= What to work on =
Explain in one to three sentences why Baxter Healthcare Corporation recalled its multidose vials of heparin sodium, according to the heparin recall report.

= Text for analysis =
Four deaths and 350 adverse events lead to US recall of heparin

Janice Hopkins Tanne 1
PMCID: PMC2249657  PMID: 18292159

Baxter Healthcare Corporation, which provides half the supply of heparin in the United States, recalled multidose vials of heparin sodium last month after four deaths and 350 reports of adverse events, 40% of which were serious.

More than one million multidose vials are sold each month in the US, and half of them are produced by Baxter, the US Food and Drug Administration said. The source of the heparin, which is made from pig intestines, was imported from China. The FDA said it had not inspected the Chinese plant that produced it.

The initial recall of heparin last month involved nine lots of multidose vials. Since then, Baxter has received reports of adverse reactions with other lots, the company said. Baxter and the FDA are investigating the problem.

Stored dataset items

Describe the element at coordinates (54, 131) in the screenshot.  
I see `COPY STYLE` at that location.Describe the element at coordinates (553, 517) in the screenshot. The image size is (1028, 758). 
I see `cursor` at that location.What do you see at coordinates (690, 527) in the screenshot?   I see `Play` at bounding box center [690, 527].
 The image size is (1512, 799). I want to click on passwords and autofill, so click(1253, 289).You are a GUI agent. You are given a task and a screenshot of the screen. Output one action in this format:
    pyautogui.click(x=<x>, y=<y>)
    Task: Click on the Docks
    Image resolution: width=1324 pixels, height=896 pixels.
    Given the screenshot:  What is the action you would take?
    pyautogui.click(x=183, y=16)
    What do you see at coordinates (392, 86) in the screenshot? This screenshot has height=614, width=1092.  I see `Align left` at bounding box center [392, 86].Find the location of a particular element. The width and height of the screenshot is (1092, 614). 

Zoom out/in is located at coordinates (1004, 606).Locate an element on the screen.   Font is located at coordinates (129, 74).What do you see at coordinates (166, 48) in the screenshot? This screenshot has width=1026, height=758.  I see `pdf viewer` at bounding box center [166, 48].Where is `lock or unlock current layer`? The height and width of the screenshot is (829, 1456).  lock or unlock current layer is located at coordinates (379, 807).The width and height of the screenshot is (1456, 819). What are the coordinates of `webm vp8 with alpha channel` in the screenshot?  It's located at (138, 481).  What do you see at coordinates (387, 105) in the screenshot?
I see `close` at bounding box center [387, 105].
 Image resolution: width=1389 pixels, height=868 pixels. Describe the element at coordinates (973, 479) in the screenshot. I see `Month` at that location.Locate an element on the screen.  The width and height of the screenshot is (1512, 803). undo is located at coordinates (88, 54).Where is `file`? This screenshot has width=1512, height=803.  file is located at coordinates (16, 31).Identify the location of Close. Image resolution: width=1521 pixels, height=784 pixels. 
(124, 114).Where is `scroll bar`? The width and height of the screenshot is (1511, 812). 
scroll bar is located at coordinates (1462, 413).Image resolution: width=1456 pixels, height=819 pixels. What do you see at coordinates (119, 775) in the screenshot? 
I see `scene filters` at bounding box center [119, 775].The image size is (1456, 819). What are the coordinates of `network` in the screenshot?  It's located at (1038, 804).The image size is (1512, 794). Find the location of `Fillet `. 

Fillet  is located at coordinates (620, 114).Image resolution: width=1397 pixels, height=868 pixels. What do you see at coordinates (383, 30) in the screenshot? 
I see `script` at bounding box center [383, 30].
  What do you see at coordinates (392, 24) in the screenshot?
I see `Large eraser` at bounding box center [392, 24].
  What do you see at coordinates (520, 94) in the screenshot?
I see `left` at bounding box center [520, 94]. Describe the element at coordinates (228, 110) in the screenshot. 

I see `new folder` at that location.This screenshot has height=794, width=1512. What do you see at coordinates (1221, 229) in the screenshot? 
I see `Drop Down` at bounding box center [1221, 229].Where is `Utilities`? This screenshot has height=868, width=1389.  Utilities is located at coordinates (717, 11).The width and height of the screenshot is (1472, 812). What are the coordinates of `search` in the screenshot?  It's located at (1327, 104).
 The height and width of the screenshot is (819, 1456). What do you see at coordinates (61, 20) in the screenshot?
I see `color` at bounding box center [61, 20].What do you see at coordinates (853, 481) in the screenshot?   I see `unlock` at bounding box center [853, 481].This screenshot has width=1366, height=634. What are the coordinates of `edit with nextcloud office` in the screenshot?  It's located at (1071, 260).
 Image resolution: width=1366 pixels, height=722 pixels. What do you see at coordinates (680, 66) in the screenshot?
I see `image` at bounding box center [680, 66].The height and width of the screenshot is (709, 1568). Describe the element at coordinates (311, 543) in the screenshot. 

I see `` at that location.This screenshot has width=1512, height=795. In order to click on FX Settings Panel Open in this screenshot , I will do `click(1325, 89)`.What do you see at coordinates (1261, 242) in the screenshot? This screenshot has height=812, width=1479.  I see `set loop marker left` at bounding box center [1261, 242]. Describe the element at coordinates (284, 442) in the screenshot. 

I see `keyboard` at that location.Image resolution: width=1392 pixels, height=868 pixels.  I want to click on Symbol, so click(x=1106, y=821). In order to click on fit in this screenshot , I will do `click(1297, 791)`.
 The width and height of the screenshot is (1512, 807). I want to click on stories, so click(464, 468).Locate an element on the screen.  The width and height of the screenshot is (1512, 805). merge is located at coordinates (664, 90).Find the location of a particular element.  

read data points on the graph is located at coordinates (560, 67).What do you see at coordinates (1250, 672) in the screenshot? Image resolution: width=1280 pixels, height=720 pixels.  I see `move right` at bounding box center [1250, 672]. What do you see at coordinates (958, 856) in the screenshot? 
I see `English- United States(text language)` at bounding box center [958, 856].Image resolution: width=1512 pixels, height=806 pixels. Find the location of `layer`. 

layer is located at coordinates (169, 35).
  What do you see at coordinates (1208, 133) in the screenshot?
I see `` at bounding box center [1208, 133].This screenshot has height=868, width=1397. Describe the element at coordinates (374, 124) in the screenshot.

= Response to this task =
Baxter recalled the multidose vials of heparin sodium after four deaths and 350 reports of adverse events. Forty percent of those events were serious.